La société de droit, naturel ou divin, aspire à répartir le pouvoir de façon équitable. Les partis politiques et les églises y justifient leur contrôle institutionnel de la société, ainsi que leur gestion des droits et devoirs des individus, en se fondant sur des croyances religieuses ou des convictions morales.
Ces quatre moyens ont échoué.
Leonidas Fogg, Pour une gestion rationnelle de la manipulation, 1- Gérer l’apocalypse.
 

5 août 1986

 
Montréal, 11h08
Clément Marquis se présenta à l’adresse que lui avait indiquée Brochet et appuya sur le bouton de la sonnette vingt-deux minutes avant l’heure du rendez-vous.
« Le petit médecin est pressé de toucher la deuxième partie de ses honoraires », se dit Brochet.
S’il avait su ce qui l’attendait, Clément Marquis aurait probablement été moins pressé. Dans quelques instants, il ne serait plus en mesure de raconter pour qui il avait rédigé un faux rapport médical concernant Stephen Semco. En fait, il ne serait plus en mesure de raconter quoi que ce soit. Avec lui disparaîtrait le dernier indice permettant de relier Brochet au suicide de Semco. L’agence Vacuum faisait disparaître les problèmes sans laisser de traces. Petreanu le lui avait assuré.
Au début, Brochet avait hésité. La facture de Vacuum pour les « frais de nettoyage » était passablement salée. Dépenser tout cet argent pour une simple précaution lui semblait excessif. Mais, depuis qu’il avait parlé au policier, il ne regrettait pas sa décision.
Ce Théberge lui avait semblé étrangement soupçonneux. Brochet n’avait pas aimé de devoir répondre longuement à ses questions. Comme si le policier avait eu des doutes sur le suicide de Semco.
Désormais, il pourrait poser toutes les questions qu’il voudrait. Avec la disparition du médecin s’évanouirait le dernier élément de preuve. Ce serait amusant de voir le policier s’empêtrer.
 
Montréal, 14h29
— Baisse le volume, cria Dominique, il y a quelqu’un à la porte.
Depuis le matin, Yvan était enfermé dans sa chambre avec sa musique. Malgré le fait qu’elle n’appréciait pas particulièrement les décibels d’Iron Maiden et de Metallica, Dominique s’était contentée de lui demander de fermer sa porte de chambre. C’était sa façon de réagir à la mort de son père. Comme chaque fois qu’il avait quelque chose de difficile à affronter, il commençait par se noyer dans la musique. Cela pouvait durer quelques heures, quelques jours… Ensuite il serait prêt à faire face à la situation. Du moins, elle l’espérait.
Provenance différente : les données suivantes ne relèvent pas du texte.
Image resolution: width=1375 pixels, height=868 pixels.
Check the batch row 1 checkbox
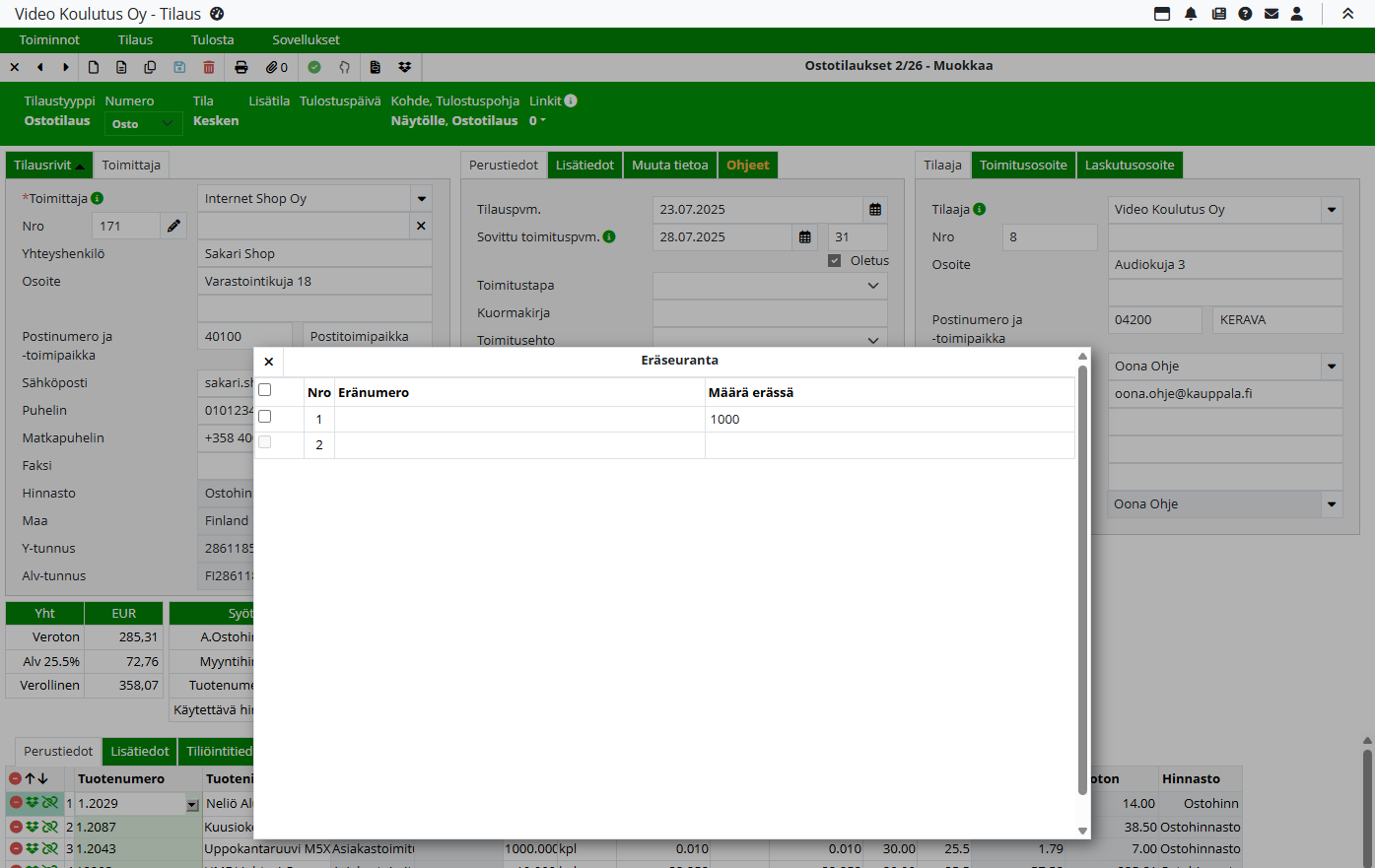point(264,417)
Quand la musique de Kill Them All se fut atténuée, Dominique ouvrit la porte.
— Vous !
— Je ne vous dérangerai pas longtemps, s’empressa de répondre Brochet.
Il avait une boîte en carton dans les bras.
— Qu’est-ce que vous voulez ?
— Stephen a laissé des affaires personnelles au bureau… alors j’ai pensé…
Dominique prit la boîte que Brochet lui tendait.
— Ce n’est pas grand-chose, poursuivit-il. Mais la valeur sentimentale… Pour les livres, je les ferai transporter…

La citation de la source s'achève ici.